Imaginemos a un médico con un paciente. ¿Bebe usted alcohol, don Jimmy? Lo normal, doctor.
Y aquí es donde hay que citar a junta de emergencia a los epistemólogos, a los lingüistas y a los moralólogos, quienes, para no menear la lancha, nos dirán que lo normal es relativo, que depende de la cultura y de la educación y que disculpemos, pero los esperan en otra reunión dentro de diez minutos. Normal.
Cuando a algo se le puede señalar de relativo (o sea que depende de varias cosas) la discusión se queda sin sustancia, sin tracción.
Así puede ser que para don Jimmy tomar según sus propias unidades de medida sea normal, y si no lo es, él lo normaliza (y por sentencia lo cotidianiza) y punto. Pero para otras personas el beber alcohol diariamente no es normalidad. Quizá lo vean sin excesos si se da en fines de semana, en días feriados o cada fin de mes. Otros dirán que beber no es aceptable (por lo tanto, no puede presentarse como normal). Ese es el dilema absoluto de lo relativo.
Podemos estar de acuerdo en que hay ciertas cosas que se consideran normales debido a que se practican extensivamente o son aceptables por la mayoría. El tráfico lento es generalizado los viernes y llegamos a considerarlo normal. Lo contrario, lo anormal, sería la fluidez.

> **LO QUE SE PIDE**
Continúa el texto sobre lo que se considera normal a partir de su última oración.

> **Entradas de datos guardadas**
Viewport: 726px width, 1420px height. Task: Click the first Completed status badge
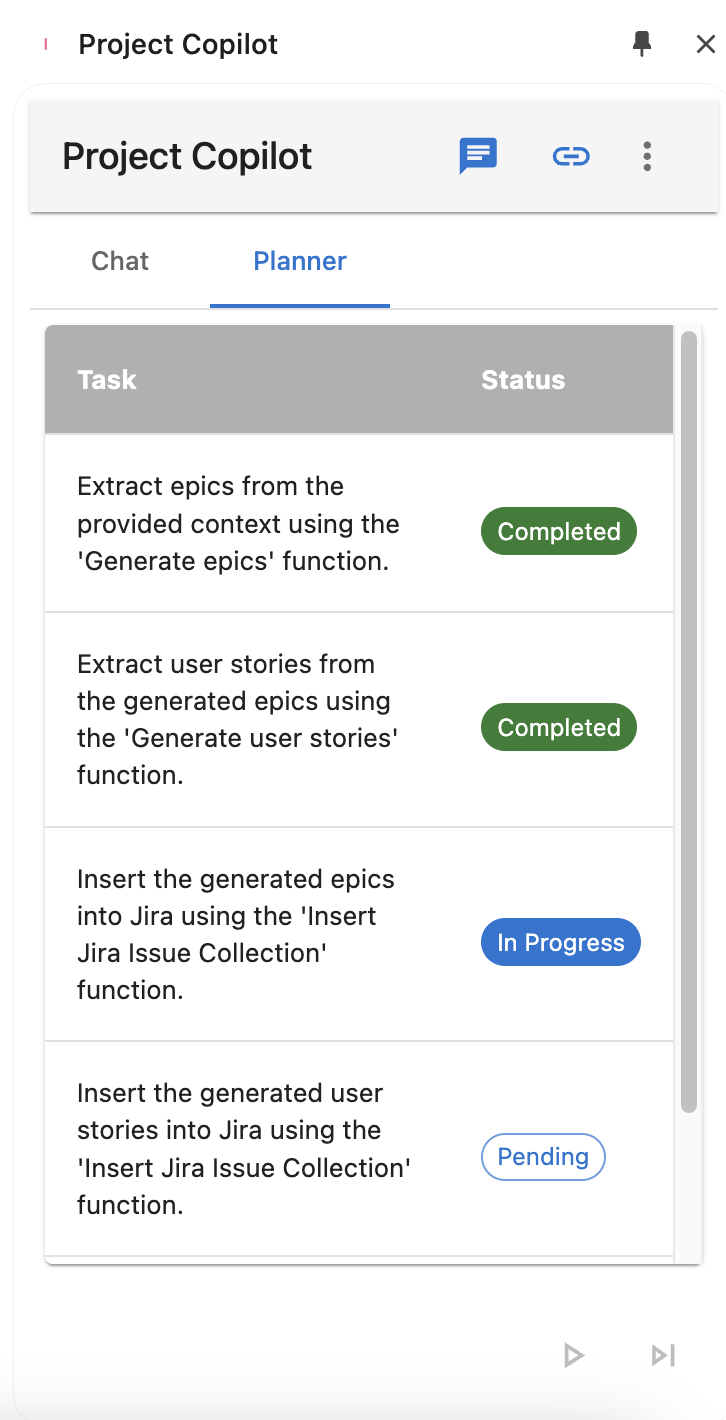click(x=559, y=532)
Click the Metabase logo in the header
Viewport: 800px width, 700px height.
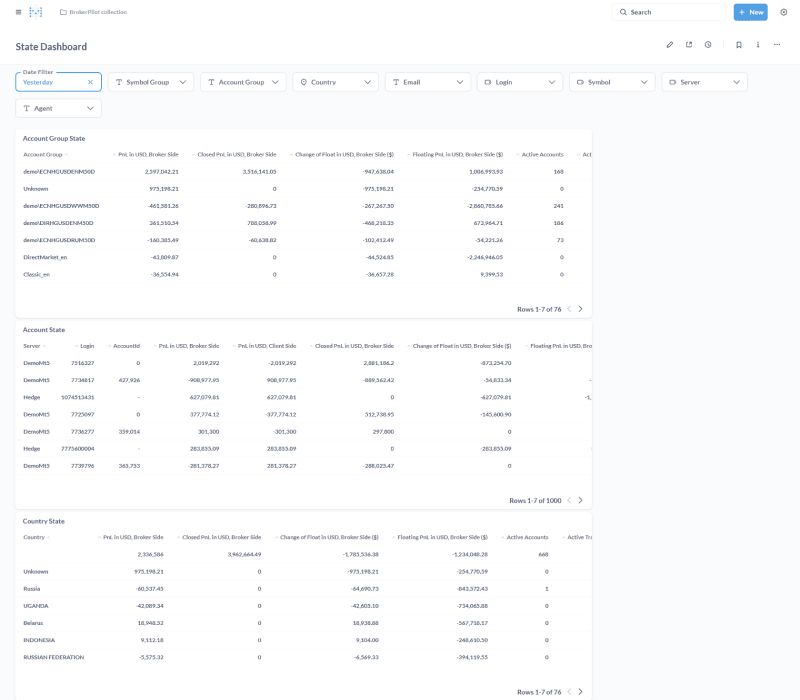38,12
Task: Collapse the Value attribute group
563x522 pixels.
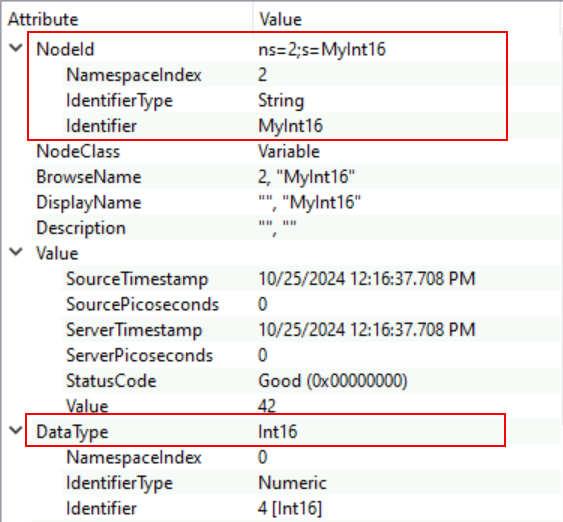Action: point(16,252)
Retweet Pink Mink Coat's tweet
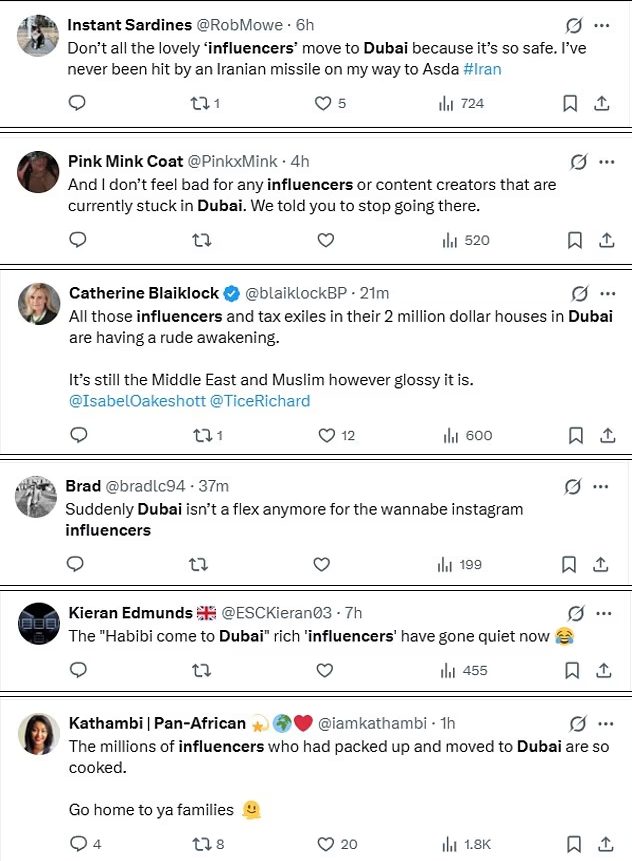 pos(200,240)
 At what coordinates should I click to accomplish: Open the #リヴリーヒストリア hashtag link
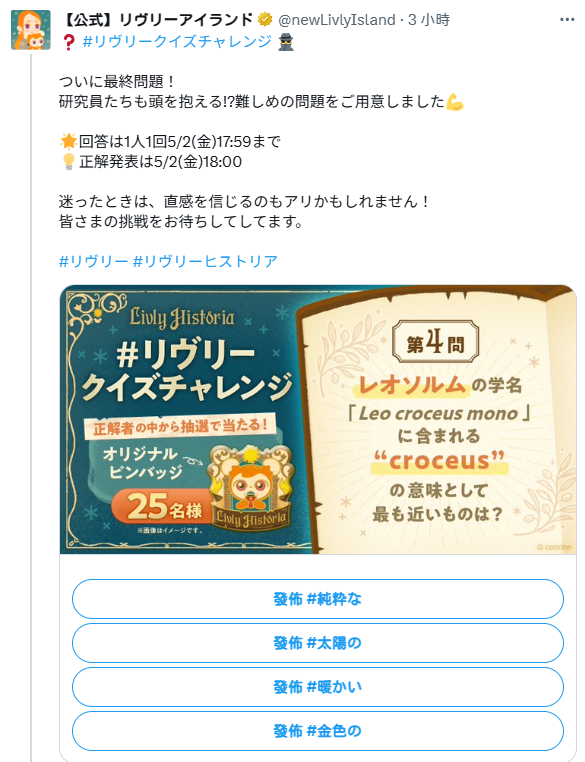[x=205, y=261]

> **RESULTADO DEL EJERCICIO**
Así que detrás de la normalidad hay cierto consenso de la sociedad, de sus gobernantes, de las empresas, de las familias, de las personas.
Para un padre o una madre golpeadora la normalidad es descargar su ira o frustración en el otro o en sus hijos. Sin embargo, hay algunas normas que determinan lo contrario y es por eso que pueden terminar en prisión, con orden de alejamiento, etc.
El sector transporte en Guatemala normalizó la circulación de sus unidades sin tener seguro para cubrir los percances que ocasionan a diario. En otras partes del mundo eso no es normal, pero aquí sí y el gobierno prefiere no cumplir con su obligación regulatoria y de forma cobarde e irresponsable renunció a poner en vigencia la ley que obligaba a tener seguro, algo que según los transportistas «es una violación de sus derechos adquiridos».
Regresemos en el tiempo. Antes era normal que los niños respetaran a sus mayores, que la gente se saludara al cruzarse en la calle, que se dijera gracias y por favor, que diéramos los buenos días o lo que toque al subir a un elevador, que los buenos jueces encarcelaran a los malos ciudadanos y muchas cosas más. Toda esa normalidad apuntaba a tener una sociedad ordenada, moderada y responsable ante preceptos morales y éticos.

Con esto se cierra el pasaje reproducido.